A propos de Jude (et des migrateurs)

El. Imy

Jude porte un bracelet de fleurs. Juste un bracelet de fleurs. Sa peau est soyeuse, comme recouverte de poudre de riz. Tu peux avoir envie de la caresser, surtout que de loin une brise de vent, fait frissonner tout son épiderme.

C'est pas chaque fois que Jude se fout à poil devant sa fenêtre ouverte, mais c'est vrai que ce soir, les oiseaux migrent. Et ce genre d'envol, c'est plutôt à vivre comme ça, sans rien en trop, sans réfléchir, voire sans les mots.

Sauf que j'essaie de devenir écrivain moi, alors obligé.

Le clavier, obligé.

Les mots obligés.

L'histoire de Jude, pareil.

 

Jude, elle a toujours un putain de son qui trotte dans sa tête, en général le refrain, et là c'est du Chet Faker. Et ouais, dans les couloirs faïences du métro parisien, les affiches de son show au Trianon, recouvrent les murs avec un air de provocation. Toi tu tripes sur l'image de Jude à poils, fenêtre ouverte sur la migration et refrain de Talk is cheap en boucle dans sa tronche. Toi t'es le témoin de ça, et tu trouves que c'est beau, grand, voire immense, et tu restes en silence. Tu l'observes, tu l'admires. Tes pupilles brillent.

C'est là qu'elle sort son tabac du tiroir de droite, et les feuilles OCB et puis s'en roule une. L'allume.

On ne voit pas le tiroir, on ne voit pas le clope qui se consume entre ses doigts. On est libre.
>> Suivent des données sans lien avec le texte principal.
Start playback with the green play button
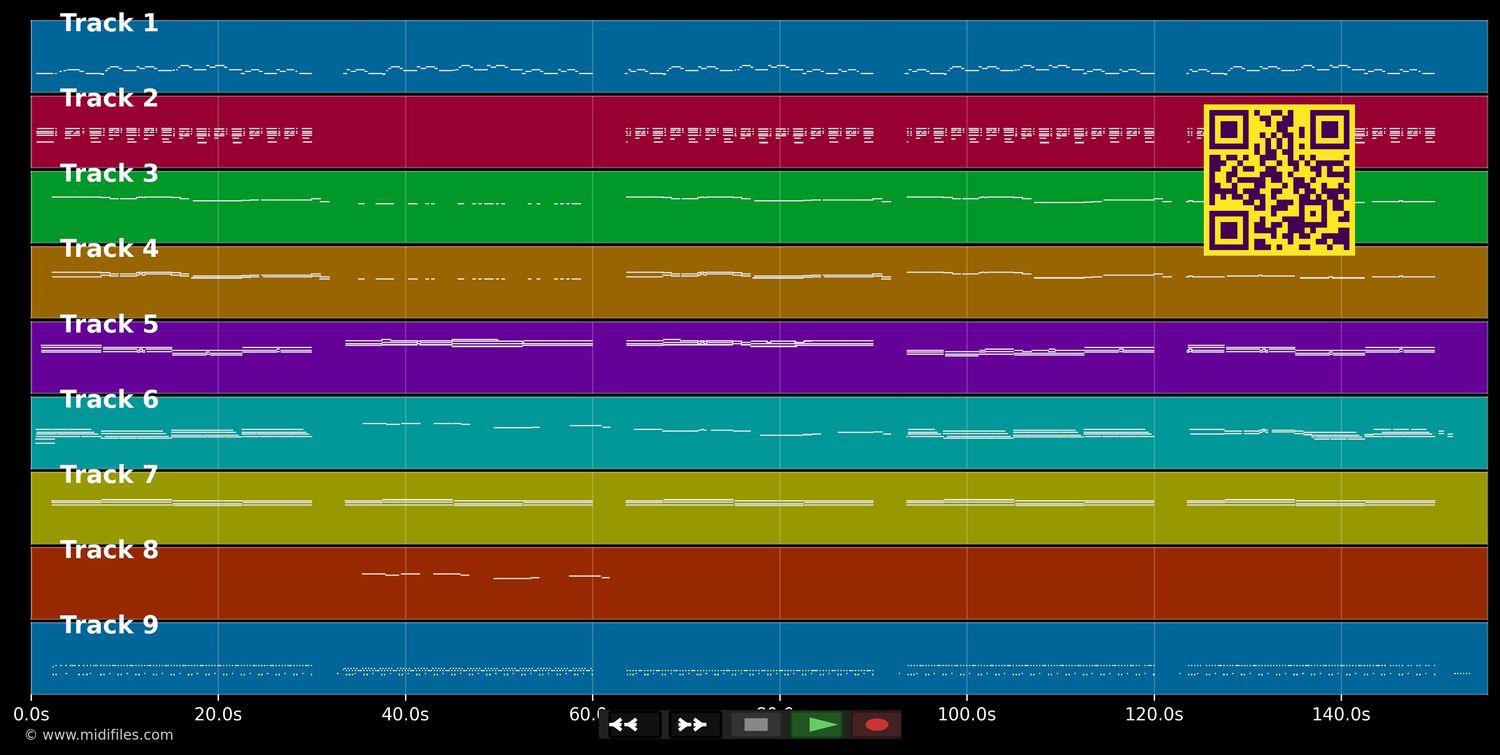1500x755 pixels. click(816, 724)

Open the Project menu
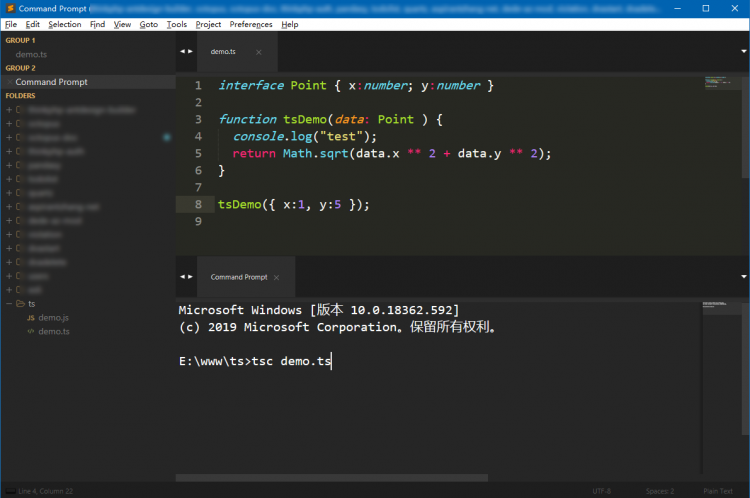tap(208, 24)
C'est l'imaginaire.

Inspire/Expire.

La fumée sort des narines de Jude. Elle est passée dans ses bronches avant, elle a incendié son intérieur fissuré, puis elle ressort, en volutes.

Inspire/Expire.

Jude, à bien y réfléchir, finalement, s'en fout de voir Chet en live. Pourvu que déjà il se colle sans break dans sa tête, c'est une mini victoire... il n''empêche que…

Le métro.

Paris.

Son soleil de là-bas.

Le groove.

Jude fume lentement, fixant les oiseaux en nuée, dans leur danse un peu folle, haut dans le ciel, de l'océan vers la terre, ou peut-être l'inverse. A quel moment commence ta liberté, sur quel méridien se termine-t-elle ?

Jude fait comme elle peut avec ce genre de questionnement existentiel. Qu'elle kiffe un max, tout en détestant.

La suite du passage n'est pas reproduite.